Executive Order 9, which was signed in February 2026, requires upstream oil
and gas operators to remit royalties, taxes, and production-sharing-contract
profit oil directly and in full to the Federation Account, rather than allowing
these sums to be netted off or deducted at source before reaching the treasury.

The NRS noted that beyond the one-off jump between February and March, EO
9 closes a structural leakage point that had, for years, allowed a portion of
Nigeria’s oil-sector earnings to bypass the federally distributable pool, meaning

its benefit should continue to compound in every subsequent month of full
compliance, making it one of the single most effective revenue-side reforms of
the administration to date.

“The tax-to-GDP ratio, while already improving, still has room to grow toward
the government’s 18 per cent target — representing a clear and achievable
runway for the Service to build on its current momentum, particularly as e-
invoicing coverage and the new tax laws take fuller effect through 2026 and
2027.”

The report added that sustained investment in staff training, recruitment, and
digital tooling under the current leadership has been cited internally as a
contributing factor to the back-to-back target over-performance.

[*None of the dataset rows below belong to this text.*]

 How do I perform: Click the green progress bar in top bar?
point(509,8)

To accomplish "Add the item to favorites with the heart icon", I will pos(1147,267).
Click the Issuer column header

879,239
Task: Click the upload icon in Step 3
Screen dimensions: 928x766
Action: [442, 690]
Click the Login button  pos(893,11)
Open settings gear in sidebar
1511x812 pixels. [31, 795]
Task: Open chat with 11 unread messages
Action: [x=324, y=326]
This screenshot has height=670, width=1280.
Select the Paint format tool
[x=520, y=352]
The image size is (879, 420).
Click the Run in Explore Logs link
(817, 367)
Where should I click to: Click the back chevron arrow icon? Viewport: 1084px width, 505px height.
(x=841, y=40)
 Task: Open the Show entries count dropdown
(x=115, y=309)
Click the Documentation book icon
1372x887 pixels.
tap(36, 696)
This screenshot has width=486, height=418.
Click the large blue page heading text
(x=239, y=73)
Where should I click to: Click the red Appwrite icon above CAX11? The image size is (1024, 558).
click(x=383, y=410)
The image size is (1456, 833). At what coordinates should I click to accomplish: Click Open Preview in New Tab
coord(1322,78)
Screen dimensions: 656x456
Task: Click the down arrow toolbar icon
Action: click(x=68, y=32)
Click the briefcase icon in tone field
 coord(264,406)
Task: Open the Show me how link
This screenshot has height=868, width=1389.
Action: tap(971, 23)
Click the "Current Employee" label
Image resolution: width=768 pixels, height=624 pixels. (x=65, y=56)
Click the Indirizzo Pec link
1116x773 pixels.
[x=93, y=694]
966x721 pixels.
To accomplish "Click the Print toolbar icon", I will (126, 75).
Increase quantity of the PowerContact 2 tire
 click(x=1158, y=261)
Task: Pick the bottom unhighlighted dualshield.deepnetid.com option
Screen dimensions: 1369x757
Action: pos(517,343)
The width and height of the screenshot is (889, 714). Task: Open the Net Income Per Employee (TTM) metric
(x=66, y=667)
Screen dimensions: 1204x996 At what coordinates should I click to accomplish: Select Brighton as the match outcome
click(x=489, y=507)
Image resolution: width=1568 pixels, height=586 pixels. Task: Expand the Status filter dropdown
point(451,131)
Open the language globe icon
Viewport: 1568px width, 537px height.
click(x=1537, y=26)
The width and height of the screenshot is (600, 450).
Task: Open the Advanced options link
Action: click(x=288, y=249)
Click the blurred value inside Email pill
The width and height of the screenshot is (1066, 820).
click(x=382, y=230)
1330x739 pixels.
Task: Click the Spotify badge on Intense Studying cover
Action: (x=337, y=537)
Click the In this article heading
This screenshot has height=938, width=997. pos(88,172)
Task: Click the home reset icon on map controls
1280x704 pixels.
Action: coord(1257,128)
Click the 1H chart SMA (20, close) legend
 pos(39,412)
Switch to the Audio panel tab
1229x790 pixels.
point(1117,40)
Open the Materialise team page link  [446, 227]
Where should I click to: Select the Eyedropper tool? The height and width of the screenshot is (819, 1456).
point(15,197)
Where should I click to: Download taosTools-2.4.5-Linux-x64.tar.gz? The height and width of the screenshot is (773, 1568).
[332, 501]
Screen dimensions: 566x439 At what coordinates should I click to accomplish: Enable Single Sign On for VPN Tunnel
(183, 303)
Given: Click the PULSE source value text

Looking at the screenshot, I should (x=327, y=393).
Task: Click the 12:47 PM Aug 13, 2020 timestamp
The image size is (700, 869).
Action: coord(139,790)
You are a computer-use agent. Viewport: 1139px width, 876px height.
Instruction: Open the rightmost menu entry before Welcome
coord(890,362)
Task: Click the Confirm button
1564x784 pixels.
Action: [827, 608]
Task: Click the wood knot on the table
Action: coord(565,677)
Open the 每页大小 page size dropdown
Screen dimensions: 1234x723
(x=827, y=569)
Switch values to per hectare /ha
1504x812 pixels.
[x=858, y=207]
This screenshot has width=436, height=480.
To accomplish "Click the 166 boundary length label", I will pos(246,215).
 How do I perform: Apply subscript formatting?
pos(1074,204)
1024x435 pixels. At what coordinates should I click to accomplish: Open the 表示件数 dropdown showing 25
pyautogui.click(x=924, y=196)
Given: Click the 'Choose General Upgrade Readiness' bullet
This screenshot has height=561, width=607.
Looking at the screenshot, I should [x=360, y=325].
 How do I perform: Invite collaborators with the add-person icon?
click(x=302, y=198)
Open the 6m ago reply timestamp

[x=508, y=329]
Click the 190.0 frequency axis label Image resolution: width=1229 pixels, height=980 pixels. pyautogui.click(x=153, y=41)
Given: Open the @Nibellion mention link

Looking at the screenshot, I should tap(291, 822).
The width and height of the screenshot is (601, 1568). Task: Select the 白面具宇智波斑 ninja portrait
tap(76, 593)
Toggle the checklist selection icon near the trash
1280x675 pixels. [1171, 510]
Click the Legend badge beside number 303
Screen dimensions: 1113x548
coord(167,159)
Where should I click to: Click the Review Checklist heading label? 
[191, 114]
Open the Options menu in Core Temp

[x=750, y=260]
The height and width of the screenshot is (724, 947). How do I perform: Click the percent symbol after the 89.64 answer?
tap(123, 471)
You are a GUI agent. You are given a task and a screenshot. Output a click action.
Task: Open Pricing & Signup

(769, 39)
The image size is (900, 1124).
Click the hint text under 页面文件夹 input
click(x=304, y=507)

The report outlined that Nigeria’s economy has made noticeable progress since
May 2023.

It said the administration inherited an economy burdened by an expensive fuel
subsidy, multiple foreign exchange rates, weak oil production and a tax system
that was not generating enough revenue.

According to the report, the removal of fuel subsidy and the unification of the
foreign exchange market became the foundation for many of the improvements
recorded across different sectors of the economy.

The NRS said inflation has declined significantly from its peak in late 2024,
while the balance of payments has moved from deficit to surplus and the
country’s external reserves have increased to their highest level in 17 years.

It noted, however, that inflation rose slightly between February and May 2026
due to higher global fuel prices linked to the Middle East crisis.

The report also said public debt has become more manageable relative to the
size of the economy, although debt servicing still consumes a substantial share
of government revenue.

It explained that the rise in total debt measured in naira was largely the result of
exchange rate changes rather than excessive new borrowing.

In the oil sector, the report said crude oil production has recovered to about 1.9
million barrels per day following stronger security measures, reduced pipeline
vandalism and continued implementation of the Petroleum Industry Act (PIC).

It also described Nigeria’s emergence as a net exporter of petrol in March 2026
as one of the country’s biggest economic milestones, attributing the

development mainly to increased local refining by the Dangote Refinery and
supportive government policies.According to the report, the trade position has
also improved as exports of refined petroleum products increased, while foreign
investment rose sharply following foreign exchange reforms and renewed
investor confidence. It added that the solid minerals sector generated higher
revenues after reforms aimed at formalising mining activities and strengthening
royalty collection.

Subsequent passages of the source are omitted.